Přehled historie výzkumů permokarbonských sedimentů jižní části boskovické brázdy (Část 1. Historie dolování a mineralogie)Článek v PDF
Research of Permo-Carboniferous sediments of the southern part of the Boskovice Graben; an overview (Part 1. History of Mining and Mineralogy)
The Boskovice Graben represents a narrow depression of the NNE-SSW direction, filled of terrestrial Carboniferous-Permian sediments largely conglomerates and sandstones, less commonly also claystones, aleuropelites and minor pelocarbonates. Some volcanic and volcanoclastic rocks are also be present. Along the western margin three coal seams of the Stephanian C age are located. Alum was the first produced commodity and from 1755 to 1992 hard coal was mined in the southern part of the Boskovice Graben (the Rosice-Oslavany Coalfield). The most important mines were opened at Zastávka (Julius), Babice (Ferdinand), Zbýšov (Antonín, Jindřich I, II, Simson and Anna), Padochov (Františka) and Oslavany (Kukla). Mine Jindřich II in Zbýšov near Brno reached a depth of 1428.4 m and was the deepest mine in Europe at the time. On fissures in pelocarbonate and clastic sediments, located near coal seams the lowtemperature mineral assemblages involving dolomite – quartz – calcite – pyrite – anhydrite – gypsum – baryte – sphalerite – organic compounds (hatchettite, solid bitumen – válaite) are developed. In the overlying Permian sandstones only calcite, válaite, and sporadic baryte occur. For the Rosice-Oslavany Coalfield especially calcite, anhydrite, quartz and organic minerals are typical. This paper provides a basic overview of mineral assemblages based on the literature data and samples stored at the Moravian Museum in Brno. Chemical composition of individual minerals and, in particular, their genesis will be studied in the future.

> Collected material
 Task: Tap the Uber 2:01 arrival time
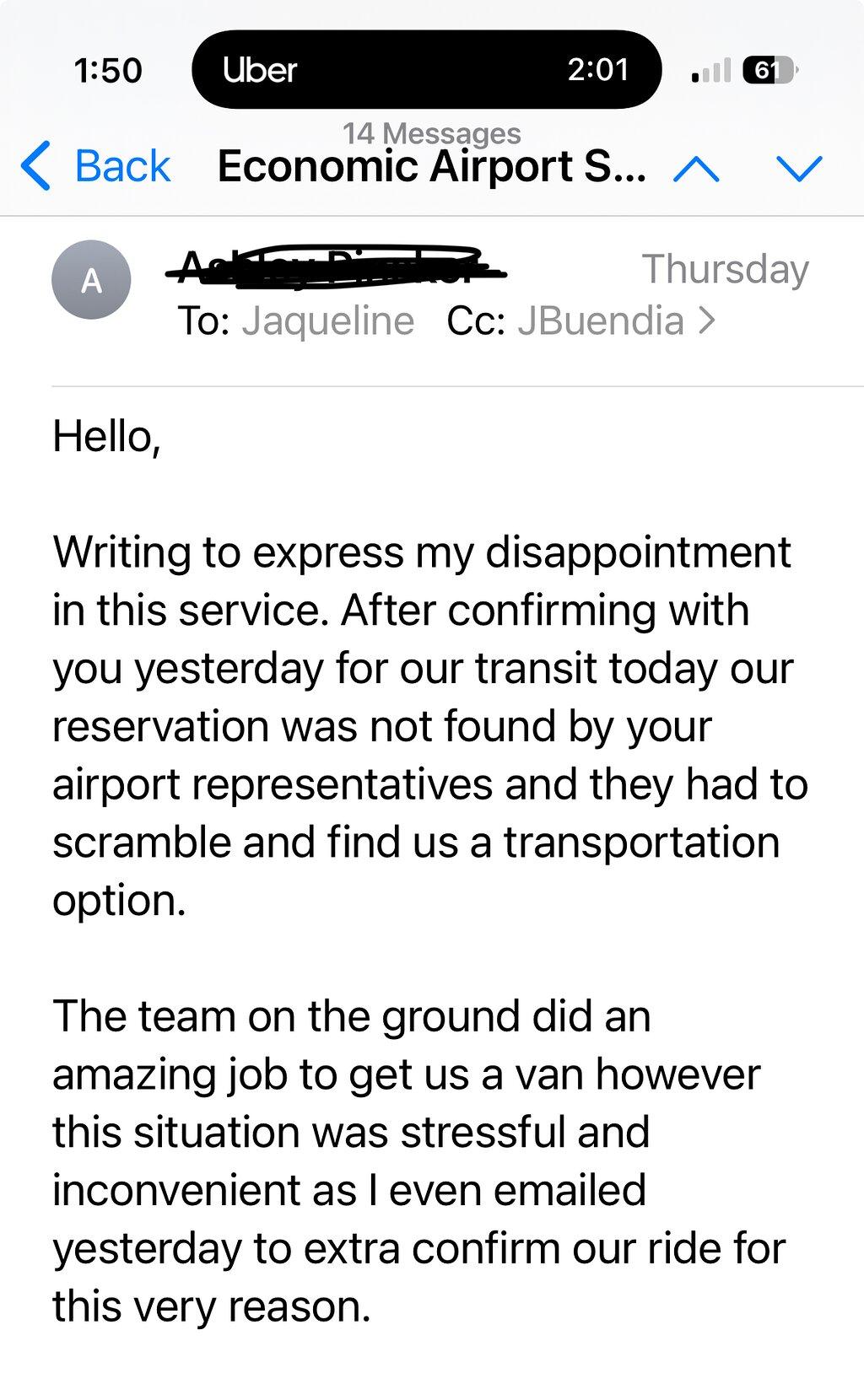click(598, 69)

> Problem
Write out the passage of the Boskovice Graben overview from "Přehled historie výzkumů" to "Mining and Mineralogy)", word for word.

> Task answer
Přehled historie výzkumů permokarbonských sedimentů jižní části boskovické brázdy (Část 1. Historie dolování a mineralogie)Článek v PDF
Research of Permo-Carboniferous sediments of the southern part of the Boskovice Graben; an overview (Part 1. History of Mining and Mineralogy)